[Screenshot grounding data]
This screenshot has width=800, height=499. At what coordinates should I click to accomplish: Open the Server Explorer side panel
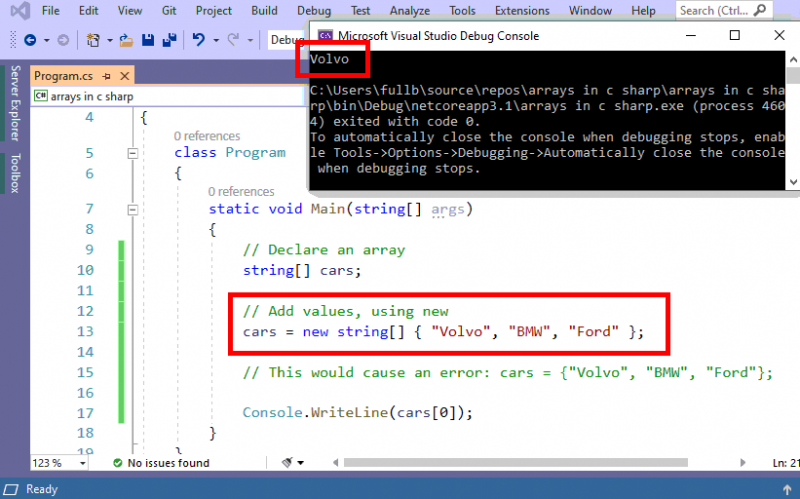click(x=14, y=104)
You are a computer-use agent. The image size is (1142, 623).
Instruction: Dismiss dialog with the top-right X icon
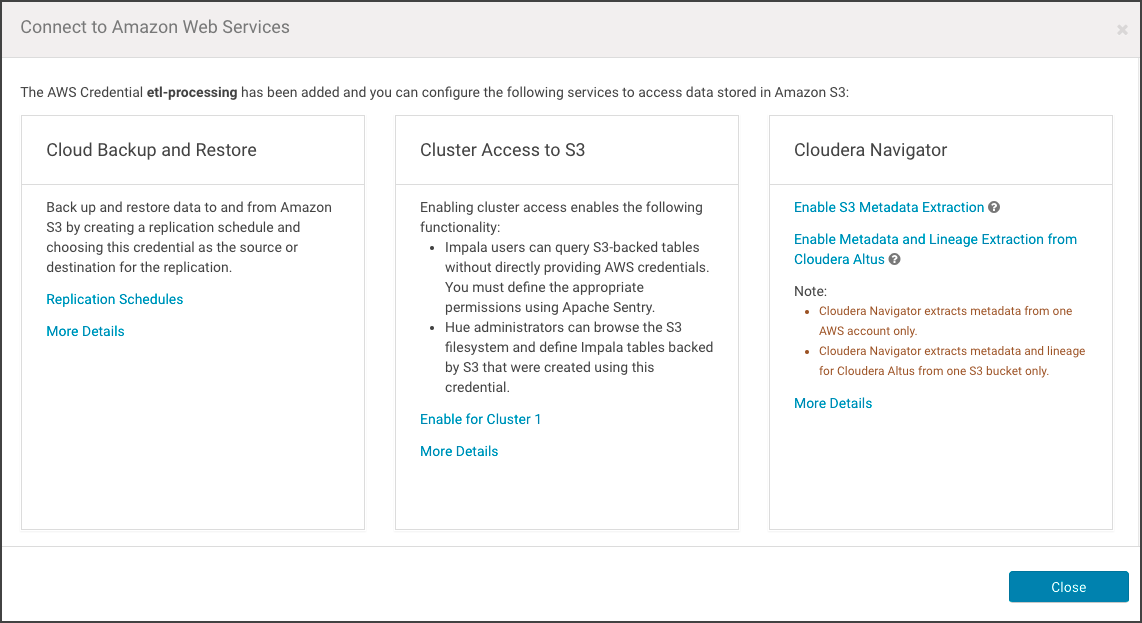click(x=1122, y=30)
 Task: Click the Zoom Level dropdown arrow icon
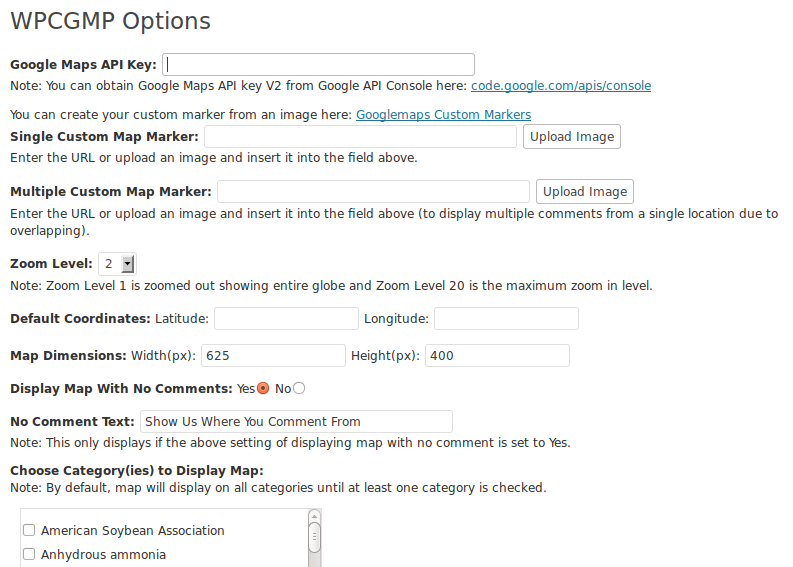tap(128, 264)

**ACTIVITY**
After locating the line containing "You are a computer-use" in the entries above, repeat only it and each later line through the end, exactly, without any pictures.

**TASK OUTPUT**
You are a computer-use agent. The image size is (1142, 623).
Instruction: Dismiss dialog with the top-right X icon
click(x=1122, y=30)
 Task: Click the Zoom Level dropdown arrow icon
tap(128, 264)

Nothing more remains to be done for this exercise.